§ Instructions for the task:
Which lines in the records below hold the word "photo"? Copy each of them.

§ Records provided:
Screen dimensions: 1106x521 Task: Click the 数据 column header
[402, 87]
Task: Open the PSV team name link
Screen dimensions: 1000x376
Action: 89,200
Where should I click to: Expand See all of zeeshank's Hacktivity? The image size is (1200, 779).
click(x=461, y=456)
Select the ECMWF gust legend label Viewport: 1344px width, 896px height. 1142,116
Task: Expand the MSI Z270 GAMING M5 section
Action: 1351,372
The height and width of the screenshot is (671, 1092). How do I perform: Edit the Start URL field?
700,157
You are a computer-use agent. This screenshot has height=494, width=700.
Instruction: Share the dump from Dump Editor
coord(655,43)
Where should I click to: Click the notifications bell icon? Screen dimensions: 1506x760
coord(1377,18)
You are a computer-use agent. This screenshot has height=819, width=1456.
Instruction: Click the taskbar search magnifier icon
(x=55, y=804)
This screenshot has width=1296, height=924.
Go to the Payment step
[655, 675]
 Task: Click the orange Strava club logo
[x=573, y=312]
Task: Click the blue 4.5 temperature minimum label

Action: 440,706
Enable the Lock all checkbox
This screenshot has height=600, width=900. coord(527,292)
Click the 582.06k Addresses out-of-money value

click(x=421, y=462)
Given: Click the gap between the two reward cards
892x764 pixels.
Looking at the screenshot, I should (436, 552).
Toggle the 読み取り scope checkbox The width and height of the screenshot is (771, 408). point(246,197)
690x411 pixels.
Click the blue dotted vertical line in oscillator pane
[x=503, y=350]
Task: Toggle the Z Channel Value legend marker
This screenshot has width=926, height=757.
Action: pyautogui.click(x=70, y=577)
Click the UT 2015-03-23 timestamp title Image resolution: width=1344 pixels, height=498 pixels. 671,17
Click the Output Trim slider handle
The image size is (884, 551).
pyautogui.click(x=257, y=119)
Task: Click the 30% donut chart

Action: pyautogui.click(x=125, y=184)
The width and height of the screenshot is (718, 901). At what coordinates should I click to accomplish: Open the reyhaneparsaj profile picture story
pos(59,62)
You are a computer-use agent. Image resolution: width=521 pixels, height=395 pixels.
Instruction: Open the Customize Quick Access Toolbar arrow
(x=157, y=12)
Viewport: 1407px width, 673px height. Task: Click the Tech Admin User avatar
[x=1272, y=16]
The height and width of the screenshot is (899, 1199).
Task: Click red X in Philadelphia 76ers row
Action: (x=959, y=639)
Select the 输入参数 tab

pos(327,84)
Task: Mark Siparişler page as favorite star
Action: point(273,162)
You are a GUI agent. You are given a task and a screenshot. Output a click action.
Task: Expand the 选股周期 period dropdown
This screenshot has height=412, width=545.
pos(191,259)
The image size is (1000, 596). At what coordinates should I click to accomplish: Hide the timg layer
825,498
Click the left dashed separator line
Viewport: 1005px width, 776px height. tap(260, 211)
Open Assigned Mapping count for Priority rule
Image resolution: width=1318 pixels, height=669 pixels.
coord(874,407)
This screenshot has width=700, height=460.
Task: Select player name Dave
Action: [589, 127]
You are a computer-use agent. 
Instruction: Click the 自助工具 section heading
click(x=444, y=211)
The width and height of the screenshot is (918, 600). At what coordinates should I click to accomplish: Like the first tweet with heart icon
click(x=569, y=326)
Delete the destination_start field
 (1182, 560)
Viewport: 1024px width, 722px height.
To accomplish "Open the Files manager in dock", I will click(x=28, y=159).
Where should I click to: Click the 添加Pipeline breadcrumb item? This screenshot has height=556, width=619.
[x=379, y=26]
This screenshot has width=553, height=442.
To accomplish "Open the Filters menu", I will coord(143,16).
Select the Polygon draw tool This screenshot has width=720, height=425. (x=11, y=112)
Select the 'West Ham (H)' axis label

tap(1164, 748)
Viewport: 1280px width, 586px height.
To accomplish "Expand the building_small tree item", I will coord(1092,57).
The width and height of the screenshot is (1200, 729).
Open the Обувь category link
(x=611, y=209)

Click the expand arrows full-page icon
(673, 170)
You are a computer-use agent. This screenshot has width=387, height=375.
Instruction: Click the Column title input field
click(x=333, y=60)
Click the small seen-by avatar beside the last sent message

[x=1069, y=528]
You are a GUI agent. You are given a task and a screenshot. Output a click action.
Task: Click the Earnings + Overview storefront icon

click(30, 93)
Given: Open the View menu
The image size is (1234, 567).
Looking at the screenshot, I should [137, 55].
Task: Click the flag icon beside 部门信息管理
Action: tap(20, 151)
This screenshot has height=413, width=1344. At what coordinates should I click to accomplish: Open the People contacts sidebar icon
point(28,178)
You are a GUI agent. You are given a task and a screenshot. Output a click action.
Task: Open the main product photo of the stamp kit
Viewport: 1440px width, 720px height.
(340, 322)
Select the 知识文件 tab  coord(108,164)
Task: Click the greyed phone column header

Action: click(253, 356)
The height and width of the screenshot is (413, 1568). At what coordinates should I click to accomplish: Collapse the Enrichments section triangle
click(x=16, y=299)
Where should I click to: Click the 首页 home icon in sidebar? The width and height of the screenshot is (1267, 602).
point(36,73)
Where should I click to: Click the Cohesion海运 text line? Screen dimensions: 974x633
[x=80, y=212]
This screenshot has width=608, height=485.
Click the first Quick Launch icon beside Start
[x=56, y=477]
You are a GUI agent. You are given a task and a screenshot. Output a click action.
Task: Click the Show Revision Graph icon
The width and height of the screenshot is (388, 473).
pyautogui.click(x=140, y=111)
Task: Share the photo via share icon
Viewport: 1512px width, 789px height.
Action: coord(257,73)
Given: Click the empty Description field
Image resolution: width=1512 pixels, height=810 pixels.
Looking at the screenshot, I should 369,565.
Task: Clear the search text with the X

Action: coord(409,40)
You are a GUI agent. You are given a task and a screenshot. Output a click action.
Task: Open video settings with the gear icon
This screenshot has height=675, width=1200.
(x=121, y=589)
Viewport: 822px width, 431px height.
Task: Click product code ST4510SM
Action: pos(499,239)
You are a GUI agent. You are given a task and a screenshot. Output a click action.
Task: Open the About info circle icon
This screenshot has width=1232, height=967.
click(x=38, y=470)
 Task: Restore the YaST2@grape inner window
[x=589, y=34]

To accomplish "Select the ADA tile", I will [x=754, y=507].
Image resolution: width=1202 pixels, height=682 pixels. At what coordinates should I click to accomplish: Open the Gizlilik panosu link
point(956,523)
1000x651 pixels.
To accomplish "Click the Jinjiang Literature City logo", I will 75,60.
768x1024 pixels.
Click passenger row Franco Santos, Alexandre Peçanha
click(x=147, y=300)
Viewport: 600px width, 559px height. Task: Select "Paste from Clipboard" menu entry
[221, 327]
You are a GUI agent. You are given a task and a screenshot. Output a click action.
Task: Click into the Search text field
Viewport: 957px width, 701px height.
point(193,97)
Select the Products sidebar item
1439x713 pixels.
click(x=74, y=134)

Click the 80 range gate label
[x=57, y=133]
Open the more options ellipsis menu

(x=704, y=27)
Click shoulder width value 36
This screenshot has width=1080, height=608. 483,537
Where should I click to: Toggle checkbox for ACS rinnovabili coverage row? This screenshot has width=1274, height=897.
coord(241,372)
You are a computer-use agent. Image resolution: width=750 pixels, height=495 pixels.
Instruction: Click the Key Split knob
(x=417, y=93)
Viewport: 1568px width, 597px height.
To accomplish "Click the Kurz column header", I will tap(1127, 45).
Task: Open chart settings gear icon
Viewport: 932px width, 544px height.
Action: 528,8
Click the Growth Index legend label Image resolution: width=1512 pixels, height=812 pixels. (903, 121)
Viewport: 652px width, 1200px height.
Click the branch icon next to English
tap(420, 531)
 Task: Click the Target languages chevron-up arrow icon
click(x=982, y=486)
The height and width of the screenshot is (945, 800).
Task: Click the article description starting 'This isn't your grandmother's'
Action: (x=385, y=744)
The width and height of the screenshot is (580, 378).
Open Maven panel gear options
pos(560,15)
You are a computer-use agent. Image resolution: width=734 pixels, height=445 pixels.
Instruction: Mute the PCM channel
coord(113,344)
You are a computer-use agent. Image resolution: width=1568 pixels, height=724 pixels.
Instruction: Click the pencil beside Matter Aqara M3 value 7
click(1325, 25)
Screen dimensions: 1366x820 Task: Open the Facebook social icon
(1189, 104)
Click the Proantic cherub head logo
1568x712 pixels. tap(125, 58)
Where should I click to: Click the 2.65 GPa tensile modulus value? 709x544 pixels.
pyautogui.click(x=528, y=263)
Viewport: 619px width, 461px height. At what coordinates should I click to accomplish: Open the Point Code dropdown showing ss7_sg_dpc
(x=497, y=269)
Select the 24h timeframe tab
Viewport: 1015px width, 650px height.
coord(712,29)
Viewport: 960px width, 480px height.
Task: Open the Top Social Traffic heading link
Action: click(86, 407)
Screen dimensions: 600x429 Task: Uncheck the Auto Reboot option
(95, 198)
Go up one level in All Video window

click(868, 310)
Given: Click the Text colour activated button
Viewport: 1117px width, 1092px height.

§ Output for this exercise:
Task: Open the main product photo of the stamp kit
Task: Share the photo via share icon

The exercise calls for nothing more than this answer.